PROMPT: The answer should hold nothing but the lines from the one with "Cadou la Achizitii (201, 2409)" through the end of the listing below, each exactly as written.

RECORDS FOR THE TASK:
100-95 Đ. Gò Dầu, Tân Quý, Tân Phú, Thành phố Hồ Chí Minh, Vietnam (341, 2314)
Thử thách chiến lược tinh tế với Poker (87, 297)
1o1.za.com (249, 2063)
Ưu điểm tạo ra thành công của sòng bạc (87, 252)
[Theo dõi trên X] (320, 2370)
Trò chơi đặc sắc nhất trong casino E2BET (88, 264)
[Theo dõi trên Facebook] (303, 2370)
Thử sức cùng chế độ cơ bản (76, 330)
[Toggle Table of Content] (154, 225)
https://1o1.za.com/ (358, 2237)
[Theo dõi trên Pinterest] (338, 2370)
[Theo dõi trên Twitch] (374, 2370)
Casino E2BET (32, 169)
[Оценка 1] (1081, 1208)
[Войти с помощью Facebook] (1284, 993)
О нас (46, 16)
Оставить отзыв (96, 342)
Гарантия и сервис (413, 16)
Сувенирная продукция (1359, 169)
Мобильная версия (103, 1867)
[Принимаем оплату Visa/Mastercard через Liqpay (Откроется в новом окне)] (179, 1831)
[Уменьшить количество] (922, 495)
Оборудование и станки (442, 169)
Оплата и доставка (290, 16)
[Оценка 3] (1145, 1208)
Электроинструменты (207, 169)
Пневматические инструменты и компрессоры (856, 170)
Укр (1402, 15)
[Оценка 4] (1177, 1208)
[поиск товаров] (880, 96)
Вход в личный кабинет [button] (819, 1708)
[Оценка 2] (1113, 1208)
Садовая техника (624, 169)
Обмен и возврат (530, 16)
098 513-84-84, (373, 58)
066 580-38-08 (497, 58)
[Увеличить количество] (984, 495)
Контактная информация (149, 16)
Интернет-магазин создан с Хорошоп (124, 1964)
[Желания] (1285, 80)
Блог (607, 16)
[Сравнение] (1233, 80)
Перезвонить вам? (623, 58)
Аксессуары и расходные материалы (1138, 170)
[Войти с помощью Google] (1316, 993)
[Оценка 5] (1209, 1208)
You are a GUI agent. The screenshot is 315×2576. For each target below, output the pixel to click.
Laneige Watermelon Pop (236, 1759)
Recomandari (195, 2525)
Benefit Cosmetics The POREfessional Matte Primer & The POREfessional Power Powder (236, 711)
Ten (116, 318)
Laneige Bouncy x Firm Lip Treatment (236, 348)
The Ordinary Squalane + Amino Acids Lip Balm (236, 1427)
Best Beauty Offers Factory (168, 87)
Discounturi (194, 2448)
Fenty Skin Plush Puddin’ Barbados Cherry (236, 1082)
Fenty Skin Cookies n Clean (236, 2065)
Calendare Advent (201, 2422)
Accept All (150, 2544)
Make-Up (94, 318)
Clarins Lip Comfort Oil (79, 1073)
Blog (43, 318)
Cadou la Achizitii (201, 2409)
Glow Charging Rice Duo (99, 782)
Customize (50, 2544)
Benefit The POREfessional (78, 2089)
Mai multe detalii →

RESPONSE BELOW:
Cadou la Achizitii (201, 2409)
Glow Charging Rice Duo (99, 782)
Customize (50, 2544)
Benefit The POREfessional (78, 2089)
Mai multe detalii →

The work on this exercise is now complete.